Per questo, molti viaggiatori non accetterebbero di cancellare le foto dei loro viaggi nemmeno per tutto il denaro del mondo. In realtà – nonostante il timore di dimenticare momenti importanti, scacciato scattando centinaia di fotografie – basta un dettaglio (un profumo, un sapore, una canzone) per risvegliare i ricordi. E sarà ancora più facile se nel nostro viaggio avremo tenuto un diario o riempito una scatola delle meraviglie con biglietti, souvenir, foglie d’albero secche…
Fin qui tutto bene. A patto naturalmente che il nostro viaggio sia all’altezza delle aspettative: avventuroso, divertente, ricco di incontri e soprattutto pieno di sorprese. Lo sottolineo perché le nuove tecnologie stanno cambiando il nostro modo di viaggiare. Per esempio qualche giorno fa Tripadvisor, il portale dedicato alle recensioni di alberghi, ristoranti, musei eccettera (se ne contano più di 660 milioni), ha annunciato di volersi avvicinare alla formula dei social network. Già oggi riceviamo molte informazioni turistiche attraverso Facebook, ma queste sono mescolate a molte altre, secondo i capricci dell’algoritmo. Ora invece ci sarà un Social Network solo per i viaggi.
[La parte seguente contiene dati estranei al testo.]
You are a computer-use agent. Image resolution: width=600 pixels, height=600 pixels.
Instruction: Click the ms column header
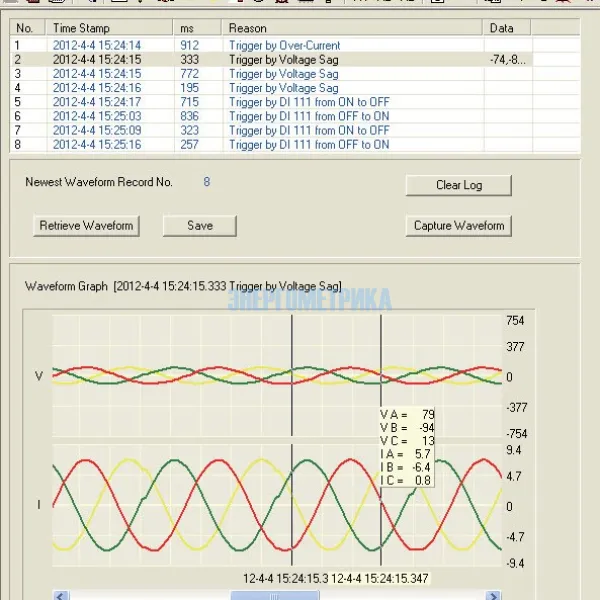click(197, 28)
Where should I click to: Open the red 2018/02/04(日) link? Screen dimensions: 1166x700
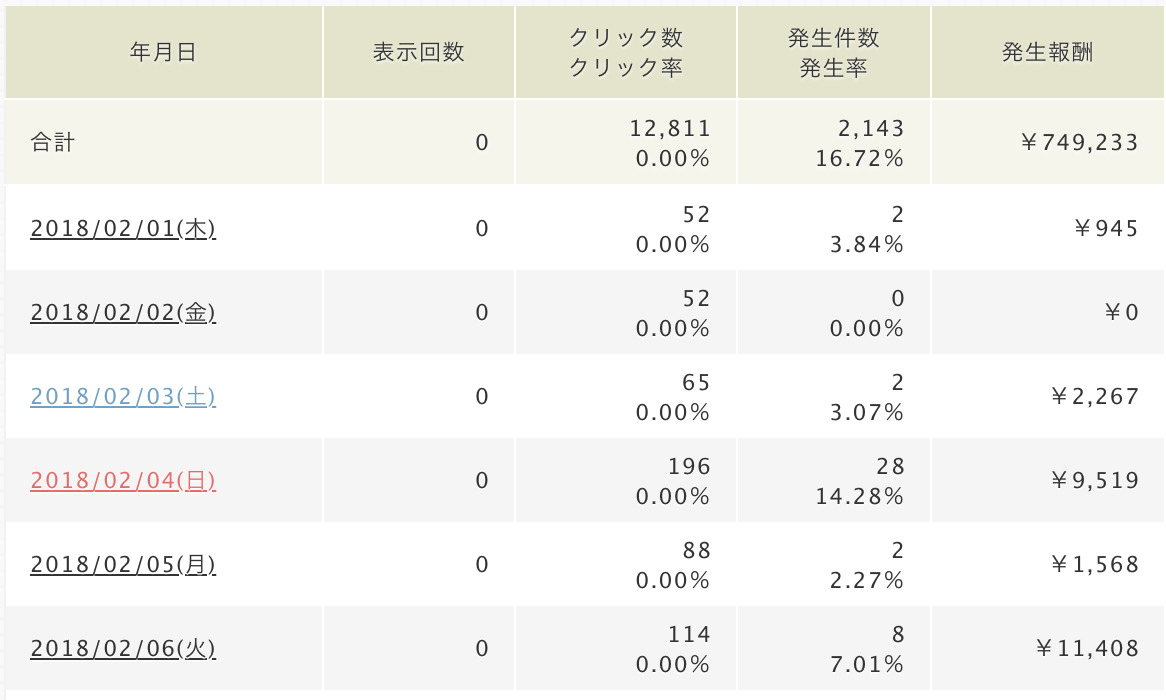(123, 480)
State pensando a Parigi? Subito riceverete informazioni sui luoghi visitati dai vostri amici (o dagli esperti dei quali vi fidate, per esempio i giornalisti di «National Geographic»), con le relative recensioni: un albergo di tendenza, un museo divertente, un ristorante etnico nascosto, un locale con buona musica, il bar per l’ultimo bicchiere della serata. Con un semplice click potrete aggiungere queste tappe al vostro itinerario in gestazione. E dopo il ritorno, altri aspiranti viaggiatori saranno a loro volta influenzati e quasi guidati da voi.
Meraviglioso, da un certo punto di vista: prima ancora di averci messo piede, saprete cosa aspettarvi. E certo non siete obbligati a ricalcare i passi dei vostri amici, ma quanti avranno il coraggio di sfidare una recensione negativa, di uscire da una via così ben tracciata, esponendosi a scoperte ma anche a inevitabili delusioni? In questo modo, tuttavia, il viaggio potrebbe perdere la sua capacità di sottrarci alle nostre confortevoli convinzioni, di stupirci, anche di provocarci.
E quando i nostri ricordi saranno uguali a quelli di tanti altri, sarà ancora un piacere rievocarli a distanza di tempo?